▶ _TEXT_:
# Heresy-Online's Expeditious Stories 13-02: Grace Voting Thread



## Boc (Mar 19, 2010)

​

This concludes Heresy-Online's Expeditious Stories Challenge 13-02! 

Congratulations to all of you who participated in this month's competition and making it a success! Thank you all as well, for helping to add colour to the already exceptional fanfic forum here on Heresy. Hopefully in the following months, we can continue to build up interest and maybe bring some more fresh blood to HO's fanfic forums.

Voting works as such:
Each reader (not just writers) can cast three votes, ranking them 1st, 2nd, and 3rd. Feel free to share your thoughts, comments, or brief reviews on the stories as well, since each of the writers worked hard to get their entries up.

Scoring works like this:
1st place: 3 pts
2nd place: 2 pts
3rd place: 1 pt

*When you vote, ensure that you vote in the following format:*
1st Place: Author, Name of Story, 3 pts
and so on.

Unfortunately, to prevent any possible dramas, you cannot vote for your own story. If you cast any votes, you have to cast all three, no picking a single story and nothing more.

Additionally, if you wrote a story, you must vote! As the competition grows, I think it is necessary to point this out. If you enter but do not vote, any votes for your story(ies) will not be counted.

By the end of the voting period, all votes will be tallied and a winner declared.

Once this winner is declared, the winning story will be placed into the Winning HOES thread which has been stickied in this forum. The winning writer will be awarded the Lexicanum's Crest (seen above!) forum award for fiction excellence during the quarterly Awards.

Just to emphasize again, _you do not need to have written a story to cast your votes!_ The more people that cast their votes, the better!

▶ _GIVEN DATA_:
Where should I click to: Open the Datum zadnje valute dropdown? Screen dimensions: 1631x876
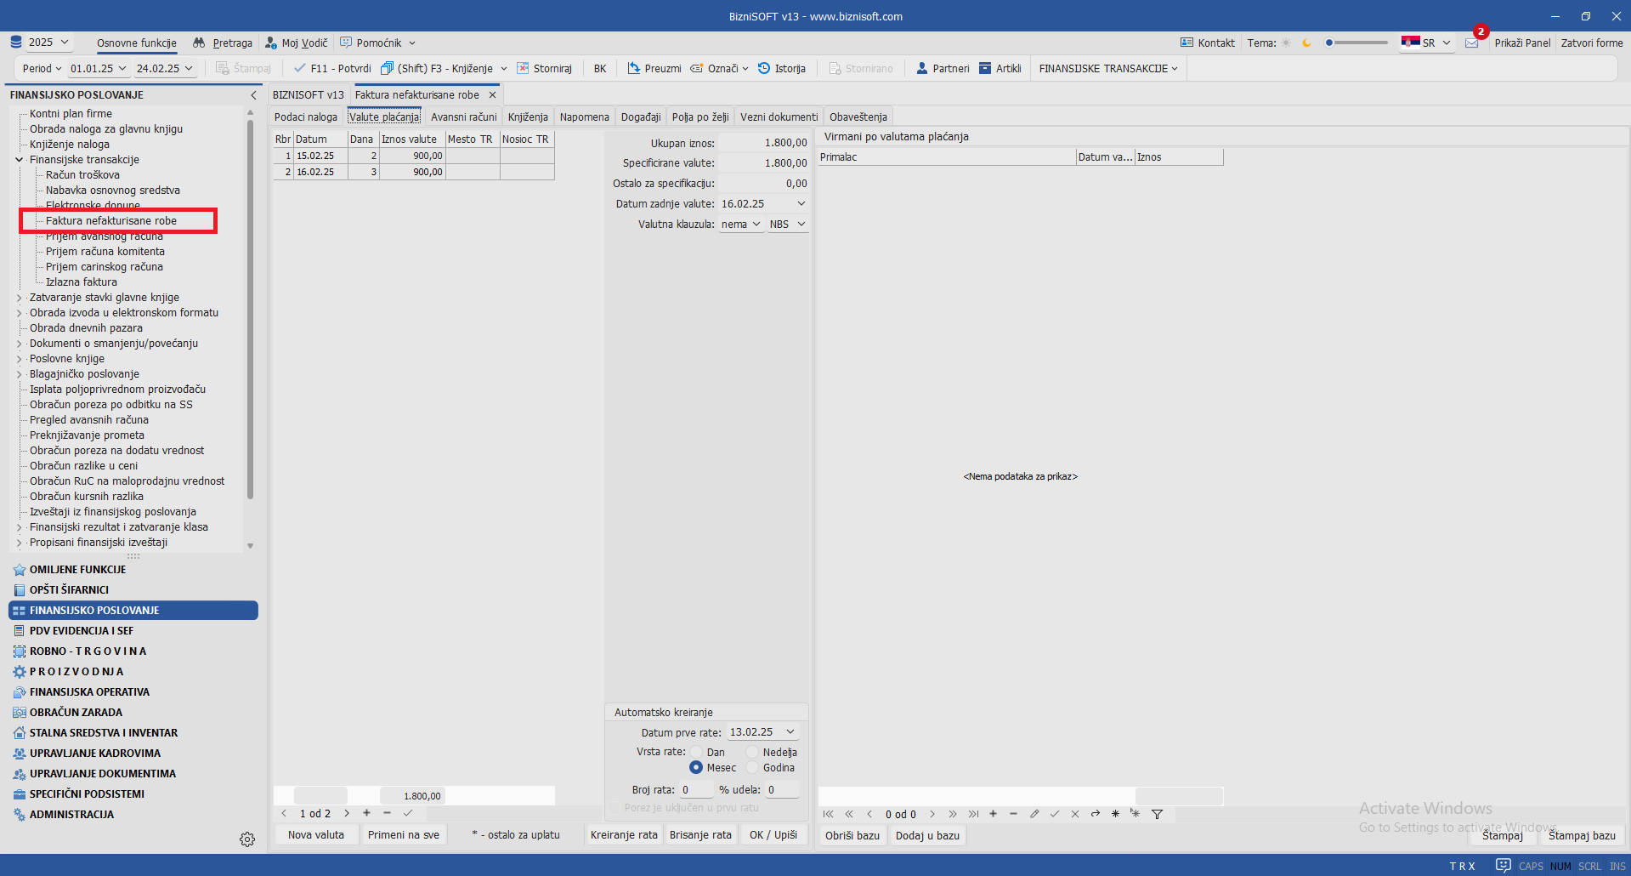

▶ _EXERCISE TASK_:
In the voting thread, copy out the passage that begins at the words "Scoring works like" and stops after "a winner declared.".

▶ _RESULT OF THE TASK_:
Scoring works like this:
1st place: 3 pts
2nd place: 2 pts
3rd place: 1 pt

*When you vote, ensure that you vote in the following format:*
1st Place: Author, Name of Story, 3 pts
and so on.

Unfortunately, to prevent any possible dramas, you cannot vote for your own story. If you cast any votes, you have to cast all three, no picking a single story and nothing more.

Additionally, if you wrote a story, you must vote! As the competition grows, I think it is necessary to point this out. If you enter but do not vote, any votes for your story(ies) will not be counted.

By the end of the voting period, all votes will be tallied and a winner declared.